EDITOR’S NOTE: Freedom’s Path is currently running in select SoCal theatres with potential extensions depending on ticket demands. Additionally, the team partnered with Byron Allen’s HBCU GO to give back 100% of opening weekend box office sales and 10% thereafter to underfunded Historically Black Colleges and Universities.

Going to Film School

AJ Winslow realized his love for creative producing by going to film school. His natural interest in movies as a kid stuck with him and led Winslow to enroll in the film immersion program at The L.A. Film School. He became interested in the film production and directing side of moviemaking but his astute instructors and peers recognized his talent for producing.

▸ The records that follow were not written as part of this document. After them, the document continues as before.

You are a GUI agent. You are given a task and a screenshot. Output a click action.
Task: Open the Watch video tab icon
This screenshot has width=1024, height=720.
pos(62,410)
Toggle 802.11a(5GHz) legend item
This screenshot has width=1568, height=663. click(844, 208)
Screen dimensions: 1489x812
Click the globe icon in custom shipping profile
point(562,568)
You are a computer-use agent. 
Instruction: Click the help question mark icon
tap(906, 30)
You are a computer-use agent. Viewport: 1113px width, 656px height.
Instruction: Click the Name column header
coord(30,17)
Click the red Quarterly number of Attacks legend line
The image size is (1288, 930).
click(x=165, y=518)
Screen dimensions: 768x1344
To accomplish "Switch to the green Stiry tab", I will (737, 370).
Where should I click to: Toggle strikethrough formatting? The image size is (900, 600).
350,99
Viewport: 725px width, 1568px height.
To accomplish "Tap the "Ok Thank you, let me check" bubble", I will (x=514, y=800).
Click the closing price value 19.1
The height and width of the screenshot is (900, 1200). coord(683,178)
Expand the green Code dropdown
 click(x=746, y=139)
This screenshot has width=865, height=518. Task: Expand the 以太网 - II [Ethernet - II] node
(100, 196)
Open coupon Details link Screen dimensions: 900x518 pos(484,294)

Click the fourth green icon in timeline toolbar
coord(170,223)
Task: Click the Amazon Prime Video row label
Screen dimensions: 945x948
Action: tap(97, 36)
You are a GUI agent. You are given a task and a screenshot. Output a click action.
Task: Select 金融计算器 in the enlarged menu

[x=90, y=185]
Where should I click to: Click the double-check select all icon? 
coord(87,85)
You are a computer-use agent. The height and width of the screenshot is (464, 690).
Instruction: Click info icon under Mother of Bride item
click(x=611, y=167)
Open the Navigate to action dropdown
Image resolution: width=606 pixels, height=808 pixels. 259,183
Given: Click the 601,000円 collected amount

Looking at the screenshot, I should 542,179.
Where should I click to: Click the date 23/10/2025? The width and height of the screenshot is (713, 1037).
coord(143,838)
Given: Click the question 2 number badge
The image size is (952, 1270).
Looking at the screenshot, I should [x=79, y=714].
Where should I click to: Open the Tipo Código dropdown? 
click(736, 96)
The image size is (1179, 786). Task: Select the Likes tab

“It’s fun to juggle the logistics of producing a big project and also offering creative input,” said Winslow. “Looking at a project holistically is something you get to do as a producer.”

After graduation, Winslow worked and lived in Los Angeles for six years before moving to Bellingham, Washington. In Bellingham, he found a close-knit group of filmmakers who all shared similar ideas and interests for the creative filmmaking process. He met the writer/director for Freedom’s Path through a producing partner and joined the project about five years ago.

Filming a Freedom’s Path with AJ Winslow

“This was a passion project that took 12 years to complete,” said Winslow. “We chose to shoot in a state [Arkansas] we hadn’t really seen done before as it relates to the Civil War and the Underground Railroad.”

The actual film production only took 27 days to complete in October/November of 2019, right before the pandemic hit. Although production was unaffected by COVID restrictions, it did come with its set of obstacles with bad weather conditions and budget restraints. They mostly shot outside in rural Arkansas, which exposed the production to unexpected elements such as tornadoes and cold conditions. The film’s budget came up short two days before production was set to begin, and they had an investor step in to save the film at the right time. Even with certain setbacks, the team’s dedication never waivered, explained Winslow.

“It was probably my greatest learning experience. This project was the biggest project anyone [on the crew] had ever done,” said Winslow. I learned that producing/production is a lot of personal management. You are sort of the captain of the ship as far as morale goes, and when the weather is bad or things go wrong, you really just have to know how to manage departments and people well.” 

Lessons from Freedom’s Path: How to Market a Film

Once Freedom’s Path was complete, Winslow and the crew had limited marketing resources to distribute the film but they relied on industry connections to get it into the right places. They played in several mid-tier film festivals including, Cinequest in San Jose, Julien Dubuque in Iowa, and Gig Harbor in Washington State, which allowed them to build their network of film connections. The festival circuit helped Winslow and Smith find a connection to screen Freedom’s Path in AMC Theatres. They pitched to the right people at the right time, and both AMC and Regal Cinemas were interested in screening the movie during Black History Month.

“I think going to any festival has the potential to be fruitful.”

AJ Winslow

A big takeaway Winslow learned from the experience is to try different avenues and not be afraid to take things on yourself. People are more willing to help out fellow filmmakers when they see the passion behind the project. This was the case for Freedom’s Path since it was the first big feature many of the team had worked on. Once Winslow and Smith got in the room with AMC and Regal, they realized that the hard part was almost over. All that was left for them to do was share the story of Freedom’s Path and why this film would have an impact on audiences.